# Problem details
Could you print, unchanged, the lines from the one containing "Where should I click to: Delete" through the one containing "pyautogui.click(x=645, y=58)", including both of those lines and nothing else?
— Begin Entries supplied —
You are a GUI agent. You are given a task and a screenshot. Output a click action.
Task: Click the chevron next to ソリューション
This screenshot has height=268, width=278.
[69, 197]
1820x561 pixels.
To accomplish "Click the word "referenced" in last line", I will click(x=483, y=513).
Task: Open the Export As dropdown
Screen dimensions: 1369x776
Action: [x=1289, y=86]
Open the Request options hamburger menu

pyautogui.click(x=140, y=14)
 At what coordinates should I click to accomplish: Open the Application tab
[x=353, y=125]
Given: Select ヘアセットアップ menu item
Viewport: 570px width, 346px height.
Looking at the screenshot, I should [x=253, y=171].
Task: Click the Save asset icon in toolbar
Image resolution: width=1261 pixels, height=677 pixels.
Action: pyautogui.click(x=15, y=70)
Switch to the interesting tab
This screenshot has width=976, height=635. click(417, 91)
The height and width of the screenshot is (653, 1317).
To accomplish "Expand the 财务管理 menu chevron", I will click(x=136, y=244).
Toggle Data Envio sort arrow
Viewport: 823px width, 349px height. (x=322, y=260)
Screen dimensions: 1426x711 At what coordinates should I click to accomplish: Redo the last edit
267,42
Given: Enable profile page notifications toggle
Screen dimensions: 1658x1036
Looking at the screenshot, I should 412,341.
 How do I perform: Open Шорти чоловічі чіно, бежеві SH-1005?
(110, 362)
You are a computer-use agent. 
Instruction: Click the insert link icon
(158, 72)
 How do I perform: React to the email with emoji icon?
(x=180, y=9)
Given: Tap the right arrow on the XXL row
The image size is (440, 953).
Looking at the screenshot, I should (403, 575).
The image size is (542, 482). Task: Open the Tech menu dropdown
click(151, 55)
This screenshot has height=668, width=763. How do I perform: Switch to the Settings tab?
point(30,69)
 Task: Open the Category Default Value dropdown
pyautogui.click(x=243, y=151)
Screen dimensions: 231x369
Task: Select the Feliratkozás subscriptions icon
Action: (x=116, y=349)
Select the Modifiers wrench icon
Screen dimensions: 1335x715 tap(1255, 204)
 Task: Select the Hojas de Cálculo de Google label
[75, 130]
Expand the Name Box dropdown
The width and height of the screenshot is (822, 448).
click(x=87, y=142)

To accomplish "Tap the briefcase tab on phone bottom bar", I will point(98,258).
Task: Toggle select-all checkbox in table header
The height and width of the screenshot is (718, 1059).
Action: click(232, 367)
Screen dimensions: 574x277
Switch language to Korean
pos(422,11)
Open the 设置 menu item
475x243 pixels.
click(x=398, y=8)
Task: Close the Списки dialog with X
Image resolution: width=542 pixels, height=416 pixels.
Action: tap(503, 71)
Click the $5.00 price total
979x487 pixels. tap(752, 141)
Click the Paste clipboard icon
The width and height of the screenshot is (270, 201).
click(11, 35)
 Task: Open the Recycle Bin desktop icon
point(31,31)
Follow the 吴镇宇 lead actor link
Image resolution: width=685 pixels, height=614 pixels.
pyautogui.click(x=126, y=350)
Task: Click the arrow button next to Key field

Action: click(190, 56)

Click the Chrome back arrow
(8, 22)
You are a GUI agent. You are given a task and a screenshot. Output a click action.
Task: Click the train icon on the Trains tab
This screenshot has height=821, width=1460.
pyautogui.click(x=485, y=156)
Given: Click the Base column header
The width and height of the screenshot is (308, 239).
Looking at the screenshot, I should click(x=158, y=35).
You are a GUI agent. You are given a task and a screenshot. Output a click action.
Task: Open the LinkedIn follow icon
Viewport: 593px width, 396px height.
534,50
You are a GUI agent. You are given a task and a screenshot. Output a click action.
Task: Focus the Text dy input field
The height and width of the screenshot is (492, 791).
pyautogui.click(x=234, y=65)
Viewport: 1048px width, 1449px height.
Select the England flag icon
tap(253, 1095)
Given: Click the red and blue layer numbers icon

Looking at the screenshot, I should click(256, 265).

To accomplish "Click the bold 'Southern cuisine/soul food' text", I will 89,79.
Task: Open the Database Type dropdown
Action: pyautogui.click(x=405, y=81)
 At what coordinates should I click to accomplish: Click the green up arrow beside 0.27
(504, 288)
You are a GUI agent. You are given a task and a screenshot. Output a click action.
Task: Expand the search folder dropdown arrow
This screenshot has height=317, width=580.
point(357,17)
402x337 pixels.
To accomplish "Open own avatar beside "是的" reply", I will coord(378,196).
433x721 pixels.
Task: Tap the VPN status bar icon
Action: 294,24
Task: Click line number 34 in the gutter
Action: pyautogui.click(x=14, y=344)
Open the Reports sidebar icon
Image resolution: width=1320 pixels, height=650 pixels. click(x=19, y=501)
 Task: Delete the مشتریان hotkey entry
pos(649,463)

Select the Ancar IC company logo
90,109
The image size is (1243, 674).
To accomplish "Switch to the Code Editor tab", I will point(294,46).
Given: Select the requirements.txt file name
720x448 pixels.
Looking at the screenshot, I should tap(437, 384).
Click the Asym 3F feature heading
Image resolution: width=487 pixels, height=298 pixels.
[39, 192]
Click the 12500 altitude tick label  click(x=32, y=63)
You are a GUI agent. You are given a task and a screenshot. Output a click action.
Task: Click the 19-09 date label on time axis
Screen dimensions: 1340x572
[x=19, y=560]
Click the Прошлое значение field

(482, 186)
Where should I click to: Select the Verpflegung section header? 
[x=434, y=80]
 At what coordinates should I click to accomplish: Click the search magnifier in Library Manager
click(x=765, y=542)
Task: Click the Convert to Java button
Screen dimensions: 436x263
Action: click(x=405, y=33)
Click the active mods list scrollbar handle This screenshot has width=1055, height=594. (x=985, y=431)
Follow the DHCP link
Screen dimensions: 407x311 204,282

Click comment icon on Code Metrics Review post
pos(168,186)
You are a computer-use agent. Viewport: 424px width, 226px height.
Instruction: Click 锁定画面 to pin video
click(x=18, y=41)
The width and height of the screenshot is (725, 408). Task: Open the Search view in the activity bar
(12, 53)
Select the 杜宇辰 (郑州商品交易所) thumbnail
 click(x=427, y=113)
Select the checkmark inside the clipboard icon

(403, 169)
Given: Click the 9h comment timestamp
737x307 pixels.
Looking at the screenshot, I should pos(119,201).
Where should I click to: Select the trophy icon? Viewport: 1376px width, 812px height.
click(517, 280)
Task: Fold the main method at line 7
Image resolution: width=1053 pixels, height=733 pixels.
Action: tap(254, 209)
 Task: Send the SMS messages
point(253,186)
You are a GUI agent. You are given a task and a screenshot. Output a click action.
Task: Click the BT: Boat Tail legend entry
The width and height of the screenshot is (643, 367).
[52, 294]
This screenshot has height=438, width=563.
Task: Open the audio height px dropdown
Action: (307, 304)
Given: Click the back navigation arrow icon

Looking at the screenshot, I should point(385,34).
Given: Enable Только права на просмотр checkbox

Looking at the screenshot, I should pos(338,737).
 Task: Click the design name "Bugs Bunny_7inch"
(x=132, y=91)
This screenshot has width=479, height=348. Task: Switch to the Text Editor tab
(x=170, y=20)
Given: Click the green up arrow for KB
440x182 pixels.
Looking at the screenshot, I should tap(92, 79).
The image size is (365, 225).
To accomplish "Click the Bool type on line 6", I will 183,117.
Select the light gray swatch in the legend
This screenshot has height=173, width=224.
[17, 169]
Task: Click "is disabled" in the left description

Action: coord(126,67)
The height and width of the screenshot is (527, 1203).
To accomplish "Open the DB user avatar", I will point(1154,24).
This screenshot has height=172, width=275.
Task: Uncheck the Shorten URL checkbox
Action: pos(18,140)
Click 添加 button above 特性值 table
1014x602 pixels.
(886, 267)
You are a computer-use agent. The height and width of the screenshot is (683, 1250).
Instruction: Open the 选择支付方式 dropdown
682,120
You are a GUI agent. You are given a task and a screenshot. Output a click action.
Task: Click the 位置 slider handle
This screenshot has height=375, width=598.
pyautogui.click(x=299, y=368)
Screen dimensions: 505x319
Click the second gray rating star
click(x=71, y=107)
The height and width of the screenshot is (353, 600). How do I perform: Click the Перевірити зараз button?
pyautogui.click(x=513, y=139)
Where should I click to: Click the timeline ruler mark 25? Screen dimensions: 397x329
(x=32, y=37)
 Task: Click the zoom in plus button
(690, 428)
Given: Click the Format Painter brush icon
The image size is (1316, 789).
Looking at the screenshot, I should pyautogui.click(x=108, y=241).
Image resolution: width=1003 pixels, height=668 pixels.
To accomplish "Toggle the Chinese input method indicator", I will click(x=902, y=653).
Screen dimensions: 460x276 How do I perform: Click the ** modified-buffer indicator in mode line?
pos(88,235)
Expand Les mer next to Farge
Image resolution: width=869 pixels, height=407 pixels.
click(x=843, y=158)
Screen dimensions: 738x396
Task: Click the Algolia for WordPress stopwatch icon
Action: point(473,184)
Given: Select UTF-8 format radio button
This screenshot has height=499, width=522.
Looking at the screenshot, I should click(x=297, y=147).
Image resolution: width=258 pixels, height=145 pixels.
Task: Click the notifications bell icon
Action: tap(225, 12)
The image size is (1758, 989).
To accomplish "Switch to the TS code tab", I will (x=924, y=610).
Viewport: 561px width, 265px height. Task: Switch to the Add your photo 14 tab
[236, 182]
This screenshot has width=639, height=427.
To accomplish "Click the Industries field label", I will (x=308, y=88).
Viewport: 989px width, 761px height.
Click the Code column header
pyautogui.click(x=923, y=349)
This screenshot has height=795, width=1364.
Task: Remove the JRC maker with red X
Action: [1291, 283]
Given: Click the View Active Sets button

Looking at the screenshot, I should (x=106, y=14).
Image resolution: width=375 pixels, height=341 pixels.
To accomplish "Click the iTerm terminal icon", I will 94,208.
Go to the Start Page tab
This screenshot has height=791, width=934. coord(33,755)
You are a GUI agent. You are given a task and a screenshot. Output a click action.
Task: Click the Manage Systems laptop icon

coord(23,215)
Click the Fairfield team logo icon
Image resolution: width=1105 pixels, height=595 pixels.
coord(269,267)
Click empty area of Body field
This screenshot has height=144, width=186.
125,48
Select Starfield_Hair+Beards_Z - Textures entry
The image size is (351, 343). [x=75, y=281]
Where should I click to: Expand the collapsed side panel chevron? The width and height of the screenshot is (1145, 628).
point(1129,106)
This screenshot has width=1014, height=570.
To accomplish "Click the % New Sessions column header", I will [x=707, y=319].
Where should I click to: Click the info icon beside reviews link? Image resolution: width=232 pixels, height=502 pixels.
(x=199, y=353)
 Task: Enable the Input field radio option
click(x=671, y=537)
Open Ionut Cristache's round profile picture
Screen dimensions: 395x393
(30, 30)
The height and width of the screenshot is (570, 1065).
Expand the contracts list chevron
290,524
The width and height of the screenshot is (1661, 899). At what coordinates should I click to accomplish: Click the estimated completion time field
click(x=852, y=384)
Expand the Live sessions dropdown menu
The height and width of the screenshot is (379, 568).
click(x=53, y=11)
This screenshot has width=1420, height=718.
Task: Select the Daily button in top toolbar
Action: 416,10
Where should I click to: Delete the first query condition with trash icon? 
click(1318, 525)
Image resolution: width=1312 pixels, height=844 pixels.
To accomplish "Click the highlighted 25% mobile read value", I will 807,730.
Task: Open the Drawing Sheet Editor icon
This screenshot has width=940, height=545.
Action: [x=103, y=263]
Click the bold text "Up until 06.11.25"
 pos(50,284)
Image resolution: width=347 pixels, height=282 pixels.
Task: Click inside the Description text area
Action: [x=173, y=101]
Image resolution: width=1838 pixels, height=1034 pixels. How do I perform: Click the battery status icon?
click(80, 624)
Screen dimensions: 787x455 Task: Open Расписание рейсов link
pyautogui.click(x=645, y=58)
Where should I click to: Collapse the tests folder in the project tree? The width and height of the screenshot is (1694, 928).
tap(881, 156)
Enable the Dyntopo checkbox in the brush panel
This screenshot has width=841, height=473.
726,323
— End Entries supplied —
# Result
Where should I click to: Delete the first query condition with trash icon? 
click(1318, 525)
Image resolution: width=1312 pixels, height=844 pixels.
To accomplish "Click the highlighted 25% mobile read value", I will 807,730.
Task: Open the Drawing Sheet Editor icon
This screenshot has width=940, height=545.
Action: [x=103, y=263]
Click the bold text "Up until 06.11.25"
 pos(50,284)
Image resolution: width=347 pixels, height=282 pixels.
Task: Click inside the Description text area
Action: [x=173, y=101]
Image resolution: width=1838 pixels, height=1034 pixels. How do I perform: Click the battery status icon?
click(80, 624)
Screen dimensions: 787x455 Task: Open Расписание рейсов link
pyautogui.click(x=645, y=58)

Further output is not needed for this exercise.